Further evidence cider is undergoing a serious makeover is the excellent blog, allaboutcider.blogspot.com.au, the work of fourth-generation Barossa winemaker James Adams. His day job is at Hewitson wines but the blog is clearly a consuming passion for the 28-year-old. It has an up-to-date directory of Aussie cider makers, insightful reviews and Cider Apples 101 - so you can know your Improved Foxwhelp from your Bulmer's Norman.

Adams says his winemaking kin are mildly shocked at his ''converting to cider''. This includes planting his own orchard with 30 different cider apple varieties and plans to launch his own cider. In the meantime, his blog is a great source of information for serious cider fanciers.

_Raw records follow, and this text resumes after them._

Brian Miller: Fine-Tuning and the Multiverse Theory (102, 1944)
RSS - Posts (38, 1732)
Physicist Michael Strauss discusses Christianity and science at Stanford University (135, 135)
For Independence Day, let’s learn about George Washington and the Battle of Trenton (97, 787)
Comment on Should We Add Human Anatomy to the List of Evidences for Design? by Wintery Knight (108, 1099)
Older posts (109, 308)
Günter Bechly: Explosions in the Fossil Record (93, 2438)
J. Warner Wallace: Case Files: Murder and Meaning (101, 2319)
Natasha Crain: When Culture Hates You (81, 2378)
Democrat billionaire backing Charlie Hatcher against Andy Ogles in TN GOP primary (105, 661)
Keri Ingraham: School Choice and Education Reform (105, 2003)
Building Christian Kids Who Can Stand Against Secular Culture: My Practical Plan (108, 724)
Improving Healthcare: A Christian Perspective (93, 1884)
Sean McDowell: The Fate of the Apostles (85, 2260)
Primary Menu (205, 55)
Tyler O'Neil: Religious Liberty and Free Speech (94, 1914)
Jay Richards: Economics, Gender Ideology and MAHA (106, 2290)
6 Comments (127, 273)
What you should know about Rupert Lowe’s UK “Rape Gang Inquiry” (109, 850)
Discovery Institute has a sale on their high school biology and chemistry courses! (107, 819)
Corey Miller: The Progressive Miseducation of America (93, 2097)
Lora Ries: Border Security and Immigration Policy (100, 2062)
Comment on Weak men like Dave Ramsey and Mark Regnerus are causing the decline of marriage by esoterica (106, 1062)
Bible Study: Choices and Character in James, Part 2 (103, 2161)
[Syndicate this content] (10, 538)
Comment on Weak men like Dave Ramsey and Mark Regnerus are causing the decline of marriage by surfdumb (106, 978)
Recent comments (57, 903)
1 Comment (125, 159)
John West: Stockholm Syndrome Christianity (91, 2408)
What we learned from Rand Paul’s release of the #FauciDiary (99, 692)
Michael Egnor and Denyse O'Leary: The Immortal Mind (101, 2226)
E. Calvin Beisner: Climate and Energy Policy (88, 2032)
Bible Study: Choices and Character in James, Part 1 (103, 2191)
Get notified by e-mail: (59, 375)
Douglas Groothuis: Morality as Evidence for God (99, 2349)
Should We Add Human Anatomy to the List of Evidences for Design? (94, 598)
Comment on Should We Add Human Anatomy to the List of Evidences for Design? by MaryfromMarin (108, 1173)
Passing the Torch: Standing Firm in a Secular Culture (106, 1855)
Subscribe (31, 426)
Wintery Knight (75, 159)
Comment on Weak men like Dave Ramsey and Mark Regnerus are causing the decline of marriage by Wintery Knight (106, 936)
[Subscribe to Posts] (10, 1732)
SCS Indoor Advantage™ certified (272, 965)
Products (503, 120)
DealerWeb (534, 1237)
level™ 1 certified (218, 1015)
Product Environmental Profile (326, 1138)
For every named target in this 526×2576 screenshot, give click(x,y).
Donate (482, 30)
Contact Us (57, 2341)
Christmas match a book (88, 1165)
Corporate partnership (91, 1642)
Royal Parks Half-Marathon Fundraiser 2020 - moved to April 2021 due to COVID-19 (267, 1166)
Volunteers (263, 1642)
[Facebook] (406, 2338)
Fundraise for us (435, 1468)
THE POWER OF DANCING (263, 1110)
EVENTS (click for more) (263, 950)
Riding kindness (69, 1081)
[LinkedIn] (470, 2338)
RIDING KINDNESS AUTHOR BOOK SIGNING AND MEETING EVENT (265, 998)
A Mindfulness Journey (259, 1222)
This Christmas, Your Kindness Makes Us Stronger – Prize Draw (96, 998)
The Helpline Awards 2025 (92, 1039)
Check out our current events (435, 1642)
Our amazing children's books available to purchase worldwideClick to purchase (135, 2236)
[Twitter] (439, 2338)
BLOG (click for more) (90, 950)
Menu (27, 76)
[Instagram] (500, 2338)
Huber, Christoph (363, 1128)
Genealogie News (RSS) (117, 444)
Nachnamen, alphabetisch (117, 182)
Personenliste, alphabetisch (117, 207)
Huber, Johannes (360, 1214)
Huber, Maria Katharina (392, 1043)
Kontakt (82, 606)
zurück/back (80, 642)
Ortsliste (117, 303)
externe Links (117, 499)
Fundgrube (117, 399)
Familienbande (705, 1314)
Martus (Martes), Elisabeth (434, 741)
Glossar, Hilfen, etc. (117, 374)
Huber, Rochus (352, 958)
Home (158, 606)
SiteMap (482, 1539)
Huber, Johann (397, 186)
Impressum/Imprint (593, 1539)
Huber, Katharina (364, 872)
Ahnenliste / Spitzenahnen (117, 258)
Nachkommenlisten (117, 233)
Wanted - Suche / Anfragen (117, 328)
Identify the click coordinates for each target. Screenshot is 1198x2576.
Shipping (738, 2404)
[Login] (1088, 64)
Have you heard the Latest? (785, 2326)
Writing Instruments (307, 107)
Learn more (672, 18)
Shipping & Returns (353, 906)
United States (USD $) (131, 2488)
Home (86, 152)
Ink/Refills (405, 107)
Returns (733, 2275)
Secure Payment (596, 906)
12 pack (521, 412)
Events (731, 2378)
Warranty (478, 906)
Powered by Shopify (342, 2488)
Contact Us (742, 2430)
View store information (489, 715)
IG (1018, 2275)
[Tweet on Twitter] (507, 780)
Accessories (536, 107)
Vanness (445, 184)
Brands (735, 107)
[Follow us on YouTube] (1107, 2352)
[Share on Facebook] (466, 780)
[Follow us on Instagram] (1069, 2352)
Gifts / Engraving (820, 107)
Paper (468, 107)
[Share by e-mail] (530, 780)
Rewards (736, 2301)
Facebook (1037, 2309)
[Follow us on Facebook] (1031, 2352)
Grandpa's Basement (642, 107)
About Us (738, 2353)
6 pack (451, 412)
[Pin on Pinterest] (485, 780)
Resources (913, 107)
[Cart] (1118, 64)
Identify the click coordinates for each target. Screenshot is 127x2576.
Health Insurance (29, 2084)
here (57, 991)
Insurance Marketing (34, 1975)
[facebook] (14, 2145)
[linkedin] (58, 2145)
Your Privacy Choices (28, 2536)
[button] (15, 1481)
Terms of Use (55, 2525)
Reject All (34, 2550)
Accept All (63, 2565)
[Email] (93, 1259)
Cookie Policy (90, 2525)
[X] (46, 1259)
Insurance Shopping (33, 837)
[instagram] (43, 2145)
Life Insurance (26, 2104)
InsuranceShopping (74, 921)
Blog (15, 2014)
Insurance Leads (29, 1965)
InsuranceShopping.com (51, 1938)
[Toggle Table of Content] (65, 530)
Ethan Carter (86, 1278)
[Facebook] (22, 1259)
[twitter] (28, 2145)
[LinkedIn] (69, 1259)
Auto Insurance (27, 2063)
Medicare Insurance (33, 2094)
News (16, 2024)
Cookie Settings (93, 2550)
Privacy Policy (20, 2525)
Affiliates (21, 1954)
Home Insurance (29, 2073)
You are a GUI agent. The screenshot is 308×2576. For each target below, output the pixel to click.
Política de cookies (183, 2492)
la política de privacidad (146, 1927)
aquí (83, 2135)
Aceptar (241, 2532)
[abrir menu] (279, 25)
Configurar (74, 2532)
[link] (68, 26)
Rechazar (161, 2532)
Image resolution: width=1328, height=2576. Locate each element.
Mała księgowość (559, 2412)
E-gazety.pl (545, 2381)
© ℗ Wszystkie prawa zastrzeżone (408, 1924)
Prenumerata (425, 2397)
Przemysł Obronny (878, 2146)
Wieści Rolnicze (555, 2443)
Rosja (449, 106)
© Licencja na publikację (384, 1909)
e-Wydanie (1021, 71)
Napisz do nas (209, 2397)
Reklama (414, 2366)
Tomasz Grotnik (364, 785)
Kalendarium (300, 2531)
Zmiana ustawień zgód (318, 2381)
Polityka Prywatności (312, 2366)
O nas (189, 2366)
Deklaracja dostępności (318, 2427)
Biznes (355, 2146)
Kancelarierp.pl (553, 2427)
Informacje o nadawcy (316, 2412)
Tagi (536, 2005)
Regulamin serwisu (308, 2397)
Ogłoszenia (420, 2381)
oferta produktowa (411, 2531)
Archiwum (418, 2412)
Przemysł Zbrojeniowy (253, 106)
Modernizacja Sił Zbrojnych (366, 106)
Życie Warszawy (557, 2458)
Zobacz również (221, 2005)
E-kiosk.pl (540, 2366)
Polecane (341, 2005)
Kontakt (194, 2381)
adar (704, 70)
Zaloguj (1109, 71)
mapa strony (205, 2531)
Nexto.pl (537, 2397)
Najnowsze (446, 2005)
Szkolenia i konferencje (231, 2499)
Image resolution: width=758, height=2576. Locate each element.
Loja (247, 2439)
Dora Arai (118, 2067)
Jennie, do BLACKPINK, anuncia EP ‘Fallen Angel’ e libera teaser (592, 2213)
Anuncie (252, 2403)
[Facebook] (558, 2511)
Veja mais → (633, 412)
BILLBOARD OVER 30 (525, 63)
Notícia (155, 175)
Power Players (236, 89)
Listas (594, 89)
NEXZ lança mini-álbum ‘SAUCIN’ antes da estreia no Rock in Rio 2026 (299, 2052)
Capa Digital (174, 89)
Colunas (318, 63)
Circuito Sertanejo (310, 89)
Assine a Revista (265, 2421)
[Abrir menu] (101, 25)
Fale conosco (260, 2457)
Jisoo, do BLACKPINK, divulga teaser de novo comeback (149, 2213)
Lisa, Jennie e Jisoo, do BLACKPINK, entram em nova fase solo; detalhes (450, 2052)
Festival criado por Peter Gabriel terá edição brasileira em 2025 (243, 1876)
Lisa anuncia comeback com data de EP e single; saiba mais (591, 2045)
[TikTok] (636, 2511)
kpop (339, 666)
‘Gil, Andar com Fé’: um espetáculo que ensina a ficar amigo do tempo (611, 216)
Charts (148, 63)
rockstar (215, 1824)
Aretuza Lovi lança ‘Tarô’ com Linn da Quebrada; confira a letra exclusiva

The inaugural Australian Cider Festival is at the Steyne Hotel, Manly, from October 13-14, 2-6pm, featuring more than 18 local and imported ciders. See moshtix.com.au.

Tasting notes

James Squire Orchard Crush

(4.8 per cent)

Milky, opaque/light yellow. Aroma: crisp green apple, fruit tingle/sherbet notes. Palate: soft apple notes at first, a firm acidity carries through to the finish that combines the crunch of fresh apple with refreshing dryness. Overall: crunchy, crisp cider.

Little Creatures Pipsqueak

(5.2 per cent)

Clear, pale straw. Aroma: hints of bruised apple skin and crushed apple pip. Palate: mild carbonation with delicate green apple characters; cleansing, acidic mid-palate and crisp, dry finish. Overall: easy-drinking dry cider.

Matilda Bay Dirty Granny

(5.5 per cent)

Medium-gold, clear. Aroma: cut apple and caramel hints. Palate: full carbonation, assertive apple characters upfront; apple notes dominate mid-palate with medium-dry finish that balances acidity with distinct sweetness. Overall: solid apple characters.